Topkapı Sarayı’nı sadece bir müze olarak değil bir kültürün yansıması ve gelecek kuşaklara anlatma mekanı olarak görmek gerekir. Eğitim içinde buranın altını çizmek lazım. Biz müzeleri eğitimde fazla kullanamıyoruz. Topkapı Sarayı, milli kültür ve milli tarih eğitiminde çok önemli bir mekandır. Bir hayat tarzı ve yaşama uslûbu olan bir mekandır. İnsanlar buraya sadece obje ya da bir eşya görmeye gelirlerse yanılırlar. Burası bir kültür ve medeniyetin vitrinidir. Burada mümkün olduğu kadar bunu göstermek lazımdır. 

KENDİMİZİ ANLATMAK İÇİN YUMUŞAK GÜÇ: YUNUS EMRE ENSTİTÜSÜ 

Yunus Emre Enstitüsü ortaya çıkışından bugüne kadar ne yapmış ona bakıyoruz.
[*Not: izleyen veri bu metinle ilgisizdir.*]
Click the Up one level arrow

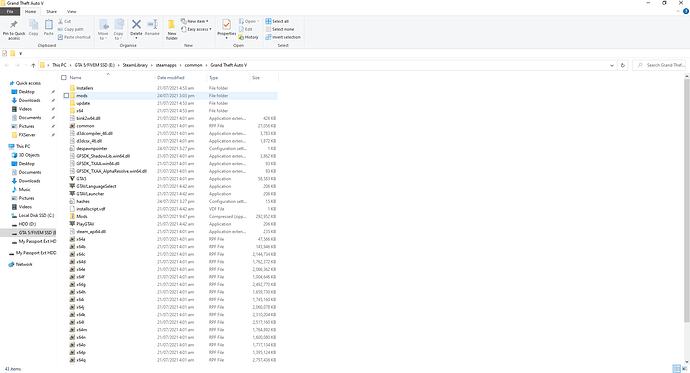[33, 65]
Muhasebesini yapalım. İkincisi Yunus Emre’nin stratejik bir eylem planı var mı? En önemli şeylerden bir tanesi bu. 49 ülkede 57 tane şubesi var. Stratejik eylem planını yeni baştan ortaya koymak gerekiyor. Kuruluş amacı sadece dil öğretmek midir, başka ülkelerin yapmış olduğu gibi kültür taşıyıcı bir unsur mudur? Dil öğretiyorsak gerçekten dil öğretebiliyor muyuz, öğretebildik mi? Onun değerlendirmesini yapmak lazım. Bir yumuşak güç olarak dışarıda kendi kültürümüzü başka toplumlara aktarabiliyor muyuz? Hele şu dönemde sıkıştırılmaya çalışılan ve bir şekilde arkadan vurulmaya çalışılan devletimizle ilgili olumlu bir algı oluşturma konusunda Yunus Emre’lerden nasıl yararlanabilir? Tüm bunlar üzerine kafa yoruyoruz, gece gündüz çalışıyoruz.
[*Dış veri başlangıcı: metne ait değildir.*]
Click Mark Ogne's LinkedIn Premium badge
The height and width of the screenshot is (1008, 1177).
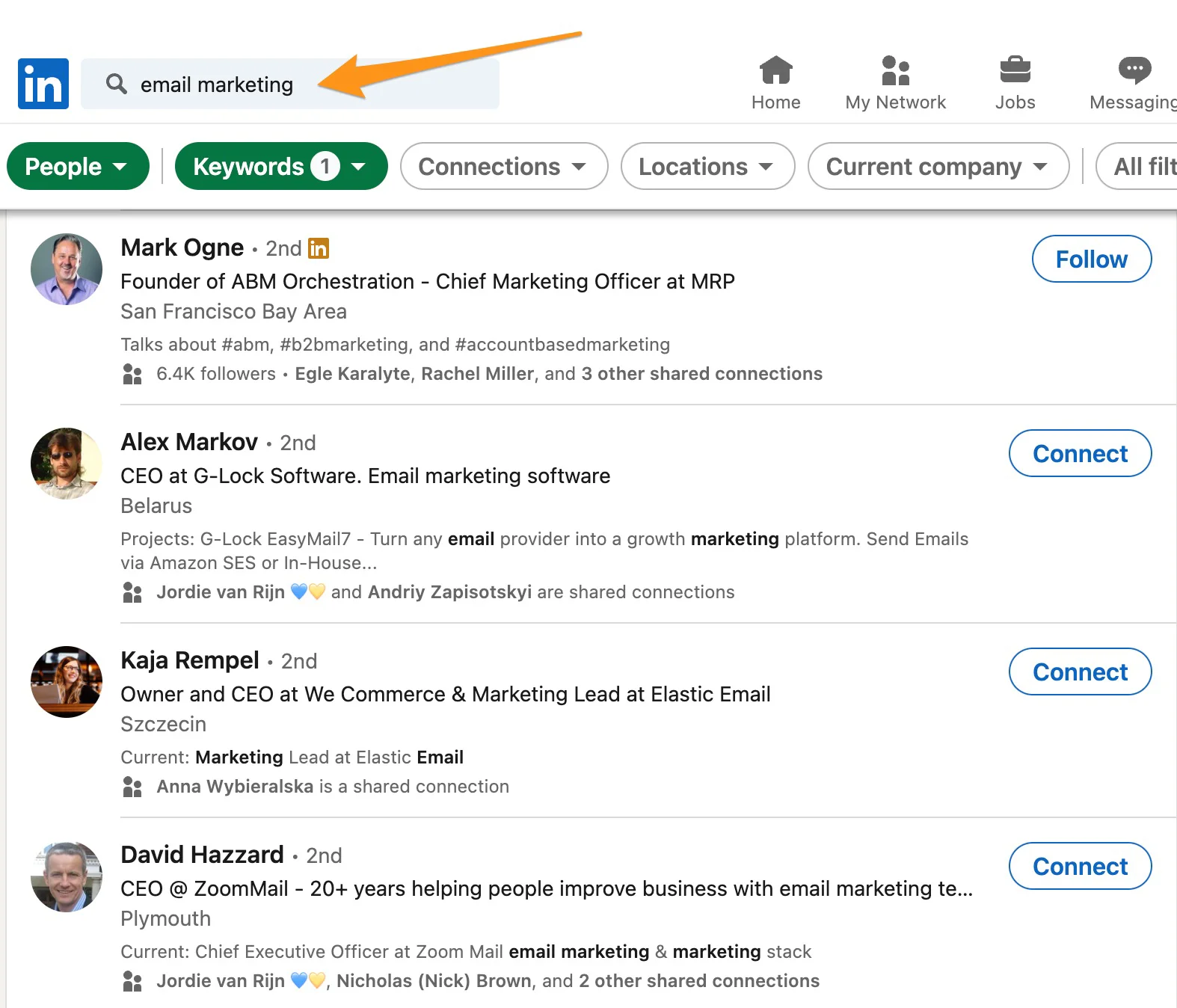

MİLLET KIRAATHANESİ KÜLTÜR AKTARIMINA VESİLE OLACAK

Cumhurbaşkanı Erdoğan’ın çok önemsediği bir proje de Millet Kıraathanesi. Bu proje ile murad edilen nedir?
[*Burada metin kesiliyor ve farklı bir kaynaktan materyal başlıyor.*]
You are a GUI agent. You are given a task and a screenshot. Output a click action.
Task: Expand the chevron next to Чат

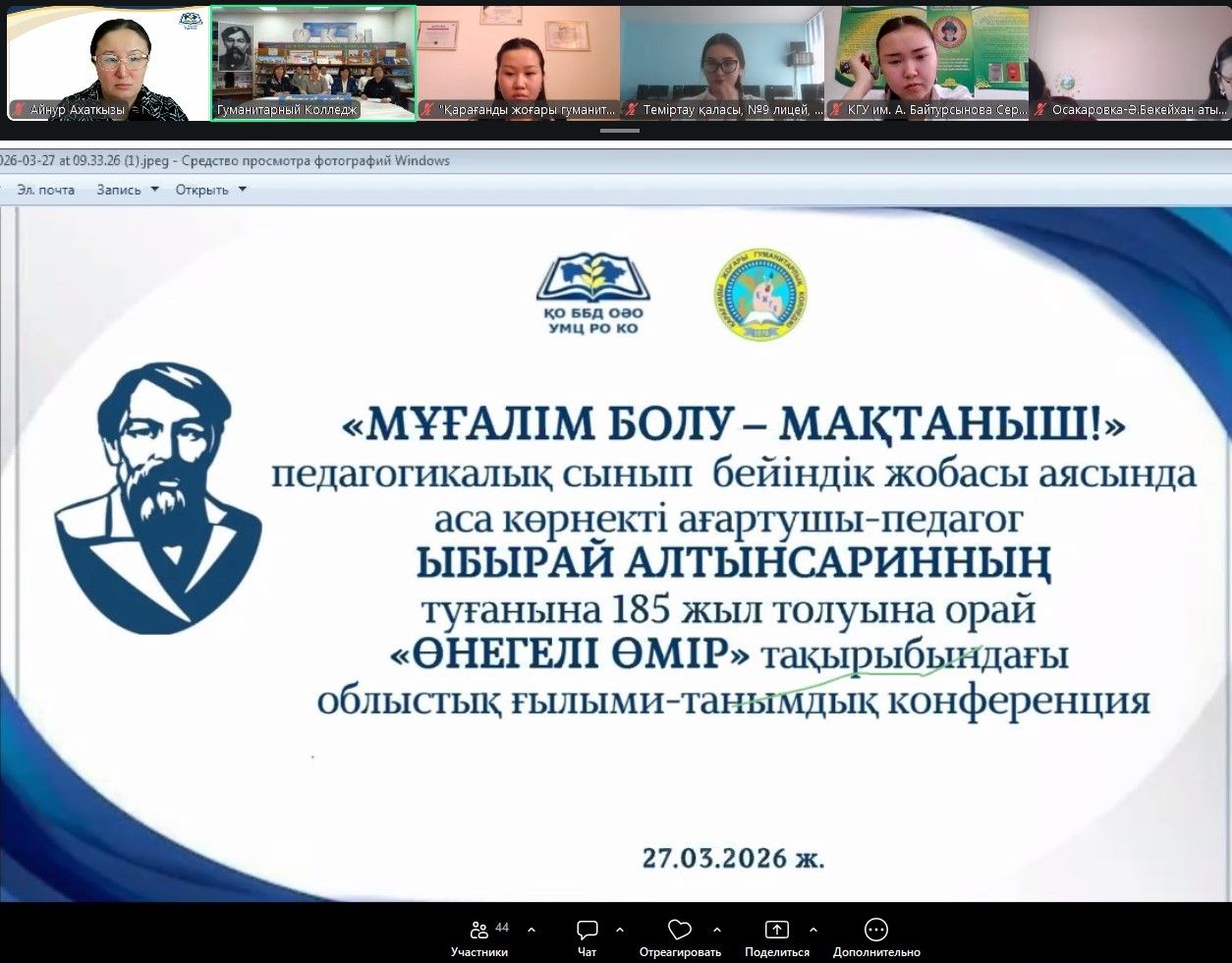click(620, 930)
Kitabın tekrar insanlarımızın hayatında bir yer işgal etmesi ve kitapların korunduğu yer olan kütüphanelerin bu işte önemli bir merkez oluşturması diyebiliriz. Millet Kıraathaneleri’nin sayısını 100 günde 30’a kadar çıkaracağız. Her hafta gidip takip ediyoruz. Kimler geliyor, hedef kitlemize ulaşabiliyor muyuz, insanlar bu mekanlara ne yapmaya geliyorlar, hizmet ne kadar yerine ulaşıyor, ona bakıyorum. Burada amaç; kitabı seven, kitaba ulaşmak isteyen, okumak isteyen kişiyi kütüphane veya dışında da kitapla buluşturmak, Marmara Kıraathanesi’ndeki gibi bir sohbet ve kültürel aktarım ortamına, eğitim birimine dönüştürmek.